В то же время классовая борьба внутри восточных социальных формаций и ее результат – закрепощение крестьян – не дают исчерпывающего объяснения появлению самобытного абсолютизма в регионе. Дистанция между этими двумя видами может быть измерена хронологически в Пруссии, где манориальная реакция дворянства подчинила большую часть крестьянства путем расширения поместного землевладения (' Gutsherrschaft) еще в XVI в., за сто лет до установления абсолютистского государства в XVII столетии. В Польше, классической территории «вторичного закрепощения», никакого абсолютистского государства не возникло, за что класс аристократии, в конечном счете, поплатился своим национальным существованием. Здесь также, однако, XVI век явился периодом децентрализованного феодального правления, управлявшегося представительной системой под полным контролем аристократии и очень слабой королевской властью. В Венгрии окончательное закрепощение крестьянства было достигнуто после австро-турецкой войны на рубеже XVII в., в то время когда венгерское дворянство успешно сопротивлялось обложению налогами со стороны Габсбургского абсолютизма [261] . В России установление крепостничества и появление абсолютизма находились в более тесной связи, но даже там приход первого предшествовал консолидации второго и не всегда гармонично совпадал с ним впоследствии. Поскольку холопские ( servile) отношения производства включают непосредственное слияние собственности и суверенитета, власти и землевладения, нет ничего удивительного в полицентричном аристократическом государстве, первоначально существовавшем в Германии к востоку от Эльбы, в Польше и Венгрии после манориальной реакции на востоке. Чтобы объяснить последующий подъем абсолютизма, прежде всего необходимо рассмотреть весь процесс вторичного закрепощения в контексте международной системы государств позднефеодальной Европы.

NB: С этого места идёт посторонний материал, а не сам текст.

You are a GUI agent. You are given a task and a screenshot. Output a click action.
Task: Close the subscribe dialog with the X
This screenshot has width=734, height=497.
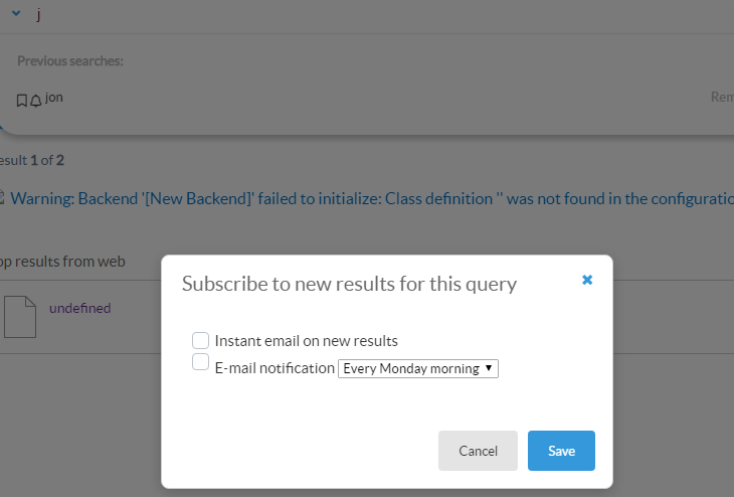(587, 281)
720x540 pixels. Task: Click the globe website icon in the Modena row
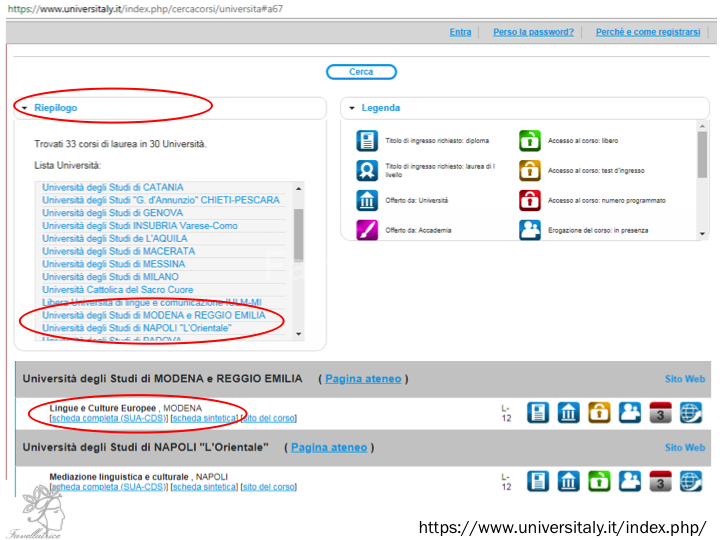point(691,412)
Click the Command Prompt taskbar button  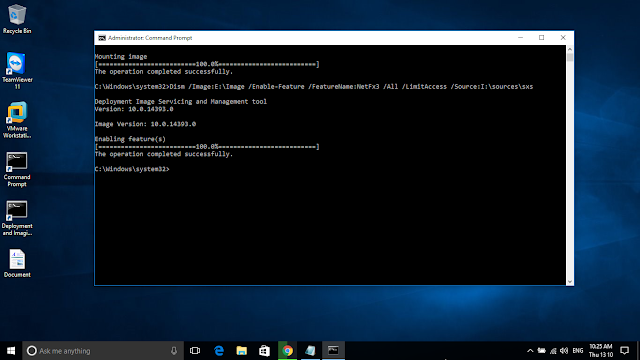pos(333,351)
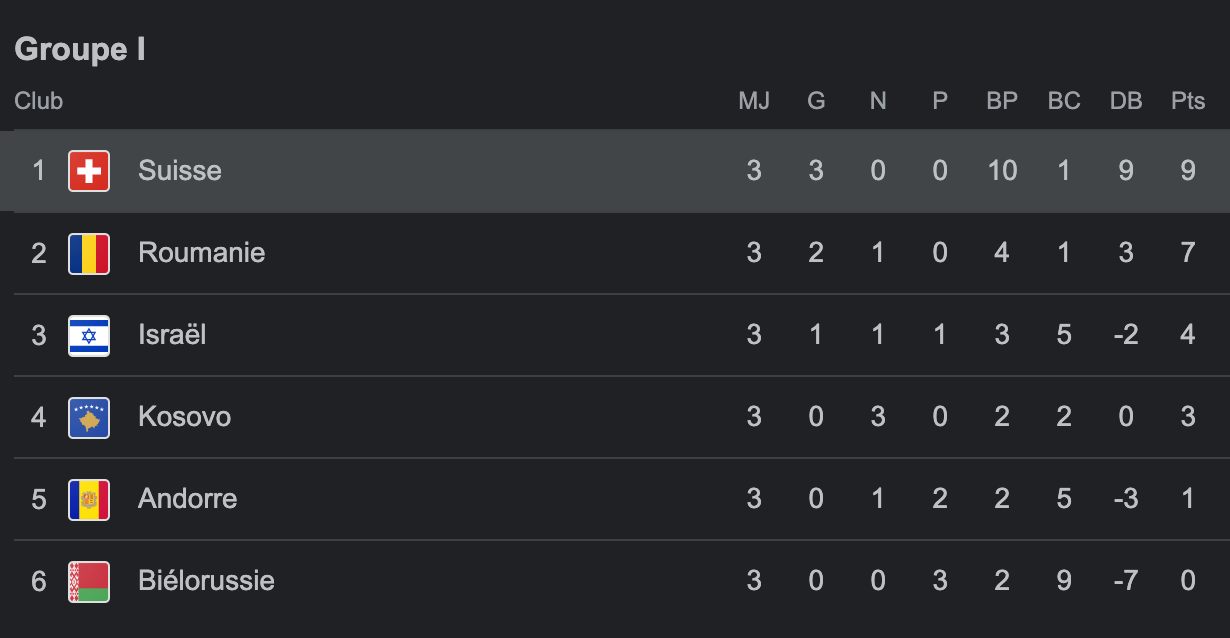Click the Switzerland flag icon
Viewport: 1230px width, 638px height.
[x=89, y=171]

Мы видели, что спрос на продукцию сельского хозяйства со стороны более успешной западной экономики часто преувеличивался в качестве единственной или главной причины манориальной реакции на востоке в тот период. На самом же деле, хотя торговля зерном, несомненно, усилила крепостническую эксплуатацию в Восточной Германии или Польше, она не инициировала ее ни в одной из этих стран и совсем не играла никакой роли в параллельном развитии Богемии или России. Другими словами, придавать основное значение экономическим связям экспортно-импортной торговли Востока с Западом неверно, потому что феодальный способ производства как таковой – еще не преодоленный окончательно в Западной Европе XVI–XVII вв. – не мог создать единой международной экономической системы. Этой цели достиг только мировой рынок промышленного капитализма, распространявшийся из развитых стран, формируя и управляя развитием отсталых. Сложные западные экономики переходной эпохи – обычно смесь полумонетизированного и посткрепостнического феодального сельского хозяйства [262] с вкраплениями коммерческого и промышленного капитала – не имели такого буксира. Иностранные инвестиции были минимальными, за исключением колониальных империй и, в некоторой степени, Скандинавии. Внешняя торговля все еще составляла маленький процент в национальном продукте всех стран, за исключением Голландии и Венеции. Какая-либо комплексная интеграция Восточной Европы в западноевропейскую экономическую схему, часто подразумевавшаяся вследствие использования историками таких фраз, как «колониальная экономика» или «колониальные предприятия» (plantation business concerns) по отношению к поместной системе за Эльбой, была совершенно неправдоподобной.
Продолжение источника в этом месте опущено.